Realmente Bella Señorita Panamá 2008 was the new beauty contest format created when the Señorita Panamá contest was renewed. It was the 42nd celebration of the Miss Panama contest and the 25th Annual contest Señorita Panamá, was held at the Estudio "B" Canal 13 Telemetro, Panama, Panama on Monday, May 26, 2008. The pageant was made to send the winner to Miss Universe 2008.

For this year, the pageant was made into a reality show and it was made to be like America's Next Top Model and each week a candidate would leave until only 4 remained.

Señorita Panamá 2005 María Alessandra Mezquita Lapadula of Panama Centro crowned Carolina Dementiev of Panama Centro as her successor at the end of the event as the new Señorita Panamá.

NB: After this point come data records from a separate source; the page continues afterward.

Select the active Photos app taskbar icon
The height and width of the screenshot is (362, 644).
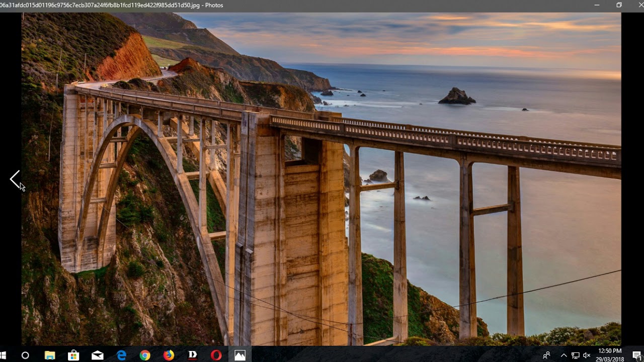[x=240, y=354]
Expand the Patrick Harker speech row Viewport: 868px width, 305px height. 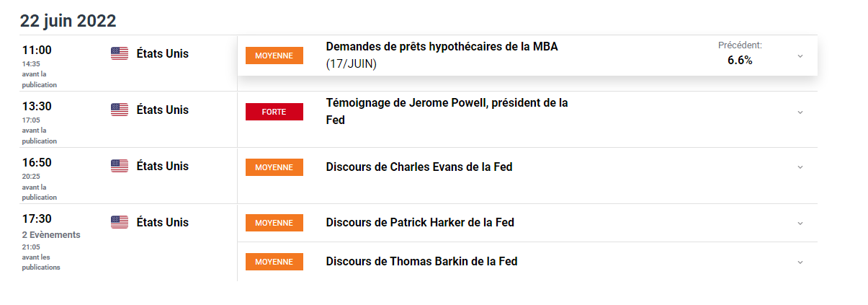[x=800, y=223]
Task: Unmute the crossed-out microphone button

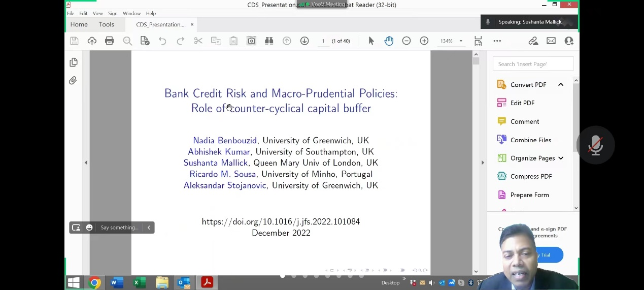Action: (x=595, y=146)
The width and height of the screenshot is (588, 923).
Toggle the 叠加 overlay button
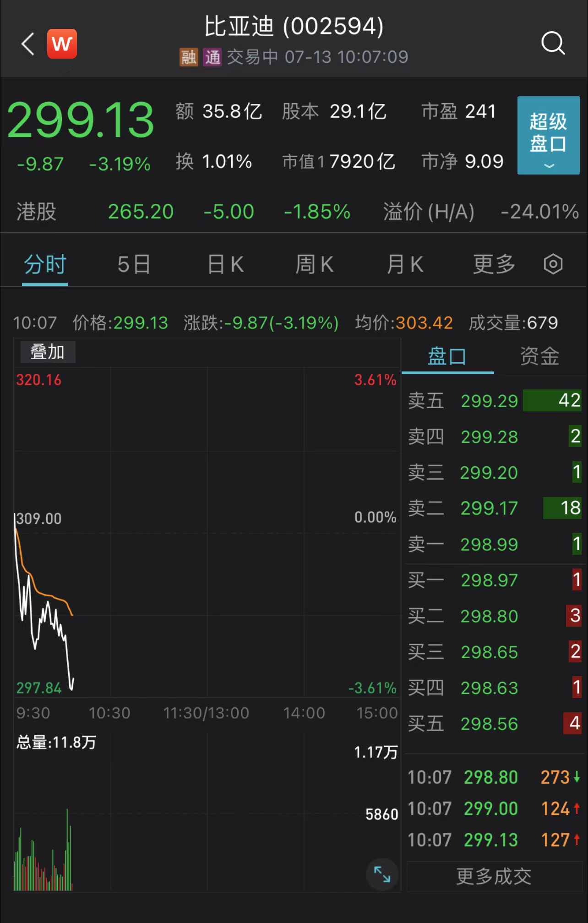click(x=48, y=352)
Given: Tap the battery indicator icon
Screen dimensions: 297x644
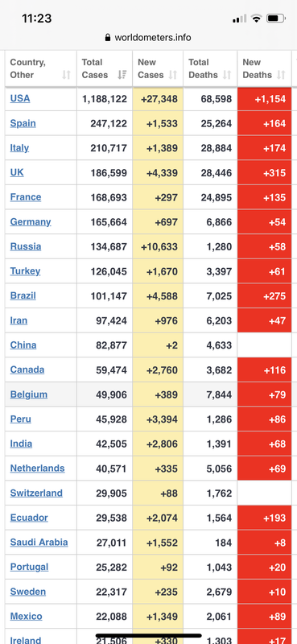Looking at the screenshot, I should click(275, 19).
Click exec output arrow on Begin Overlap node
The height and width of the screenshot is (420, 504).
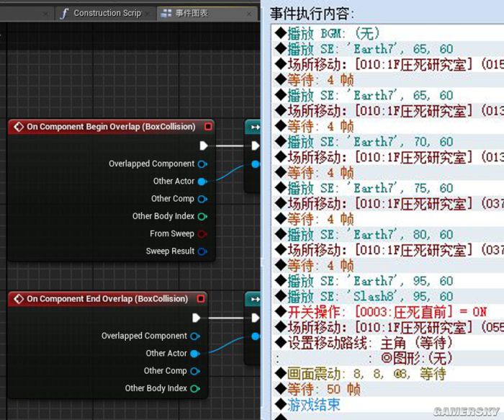pyautogui.click(x=204, y=146)
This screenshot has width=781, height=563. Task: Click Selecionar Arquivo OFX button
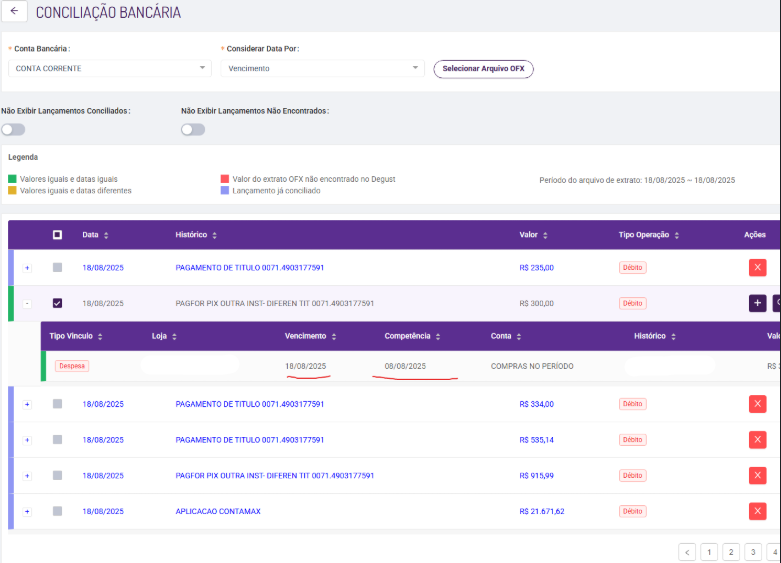(x=483, y=68)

The First Runner up to Miss Continente Americano 2008. Corporacion MEDCOM S.A., organizers of Senorita Panama, did not have the rights to send a contestant to Miss World in 2008. That year the license was property of agency Panama Talents.

==Results==

===Placements===

| Placement | Contestant |
|---|---|
| Realmente Bella Señorita Panamá 2008 | Panamá Centro – Carolina Dementiev; |
| 1st Runner-Up | Herrera – Karina Pinilla; |
| 2nd Runner-Up | Los Santos – Estefanía Varela; |
| 3rd Runner-Up | Chiriquí – Ginelle Saldaña; |

===Special awards===

| Award | Contestant |
|---|---|
| Representer at Miss World | Kathia Saldaña (Veraguas) |
| Miss Congeniality | Aurora Cornejo (Colón) |
| Miss Photogenic | Geraldine Higuera (Panamá Oeste) |

==Candidates==

| Province | Contestant | Age | Height | Hometown |
|---|---|---|---|---|
| Bocas del Toro | Anaís Solís | 22 | 1.70 | Ciudad de Panamá |
| Chiriquí | Ginelle Saldaña | 21 | 1.77 | Ciudad de David |
| Colón | Aurora Cornejo | 22 | 1.67 | Colón |
| Panamá Centro | Carolina Dementiev | 19 | 1.73 | Ciudad de Panamá |
| Panamá Oeste | Geraldine Higuera | 19 | 1.68 | Arraiján |
| Los Santos | Estefanía Varela Ruiz | 20 | 1.75 | Ciudad de Panamá |
| Herrera | Karina Pinilla | 23 | 1.75 | Ciudad de Panamá |
| Coclé | Nallalit González | 22 | 1.70 | Ancón |
| Panamá Este | Mónica Franco | 24 | 1.80 | Chepo |
| Veraguas | Kathia Saldaña | 20 | 1.72 | Santiago de Veraguas |

==Other notes==
- Karina Pinilla participated in Miss Supranational 2010 and won the crown in Płock, Poland.
- Geraldine Higuera was elected Miss Earth Panama 2009 and represented Panama in Miss Earth 2009.
- Kathia Saldaña 4th finalist of Realmente Bella 2008, was elected Miss World Panama 2008, but did not compete in Miss World 2008 due to visa problems.
- Ginelle Saldaña participated in the Reinado Internacional del Café 2008, being the 3rd finalist.